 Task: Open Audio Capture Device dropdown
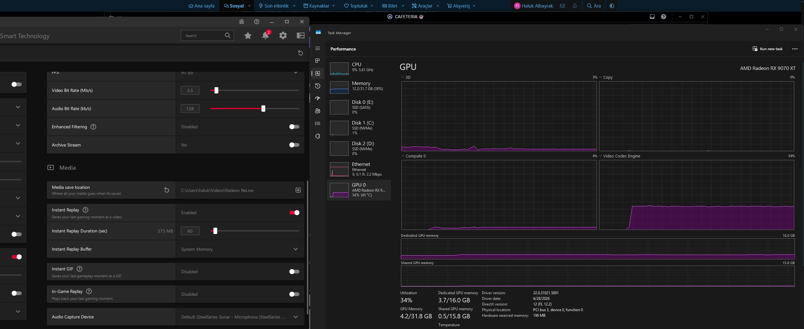click(240, 317)
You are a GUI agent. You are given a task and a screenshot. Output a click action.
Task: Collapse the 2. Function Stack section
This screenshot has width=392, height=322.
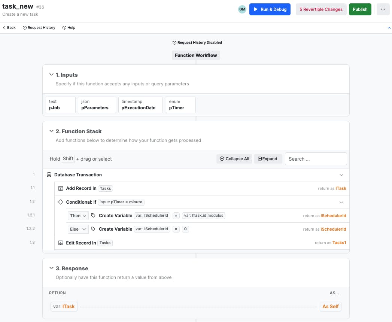click(x=51, y=131)
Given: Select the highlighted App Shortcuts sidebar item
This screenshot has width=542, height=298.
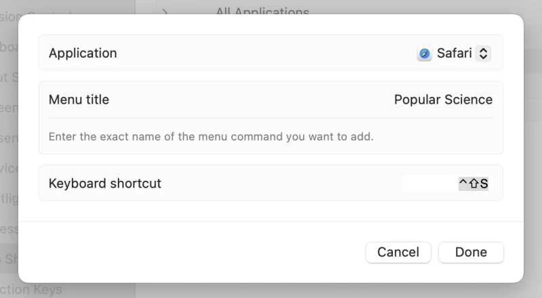Looking at the screenshot, I should pos(9,258).
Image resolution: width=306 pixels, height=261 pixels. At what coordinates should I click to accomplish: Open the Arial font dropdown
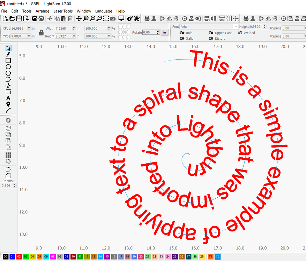pyautogui.click(x=209, y=26)
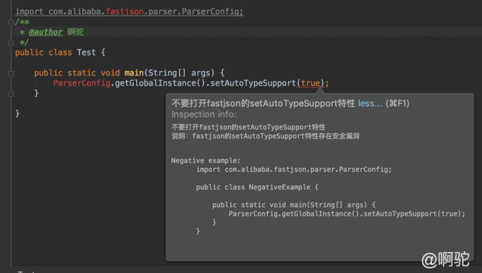Image resolution: width=482 pixels, height=273 pixels.
Task: Click the class name 'Test'
Action: [87, 52]
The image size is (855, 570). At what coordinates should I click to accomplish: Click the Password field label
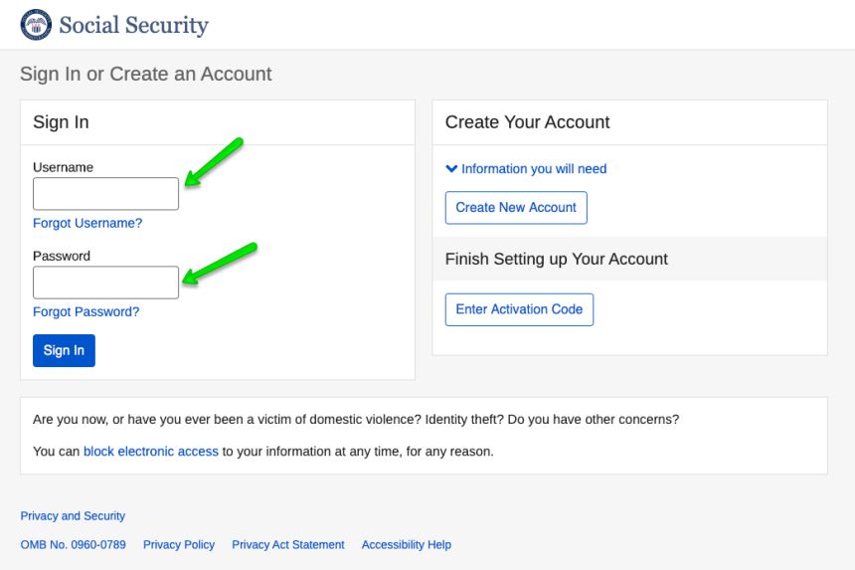(x=62, y=256)
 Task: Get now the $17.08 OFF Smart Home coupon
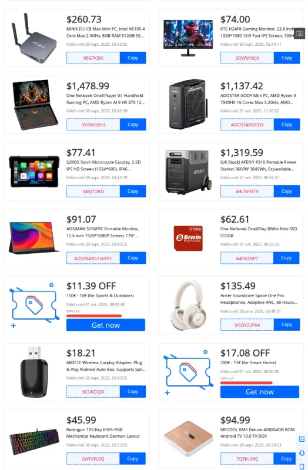[x=260, y=392]
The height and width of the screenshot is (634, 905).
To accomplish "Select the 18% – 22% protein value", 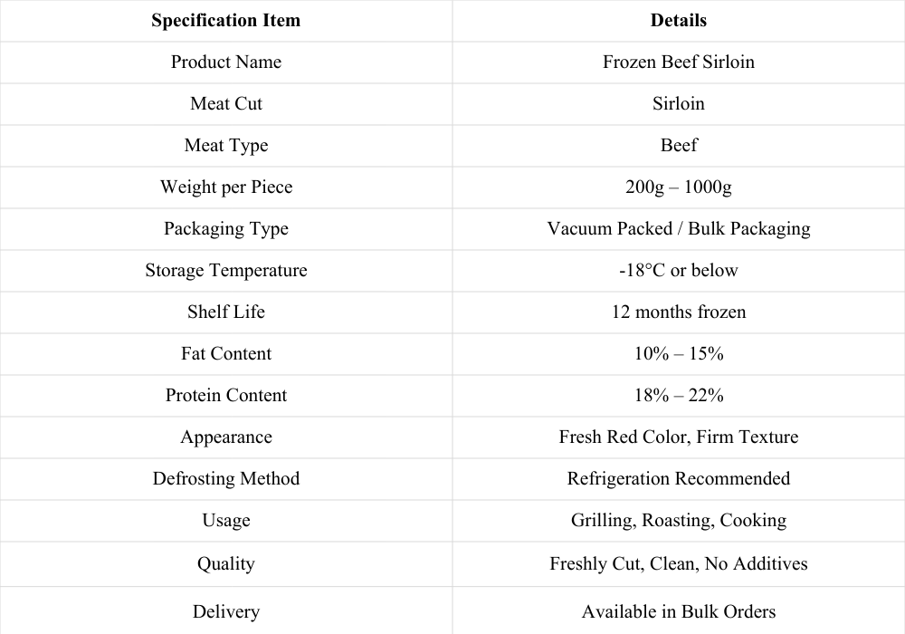I will point(678,395).
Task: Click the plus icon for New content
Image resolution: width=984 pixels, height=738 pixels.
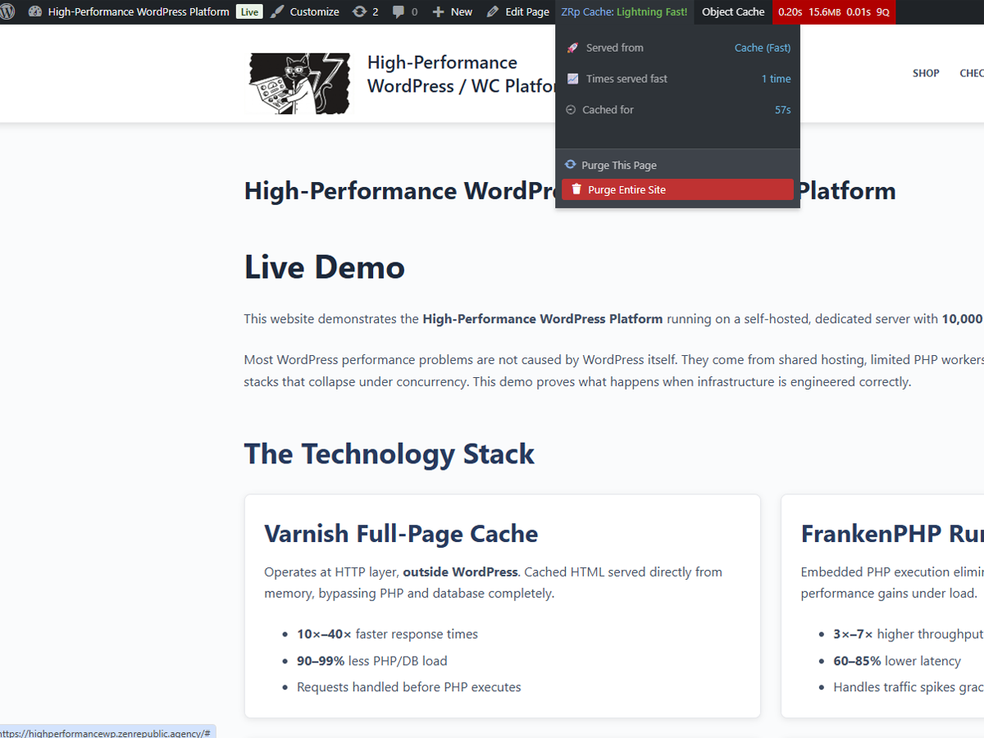Action: (438, 11)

----------

■ **Required action**
Return only the lines from the start of the data through the line that contains "Given: Select the", please, copying them exactly and omitting all pictures.

■ **Task output**
 Task: Open Audio Capture Device dropdown
click(240, 317)
You are a GUI agent. You are given a task and a screenshot. Output a click action.
Task: Collapse the 2. Function Stack section
This screenshot has width=392, height=322.
click(x=51, y=131)
Given: Select the highlighted App Shortcuts sidebar item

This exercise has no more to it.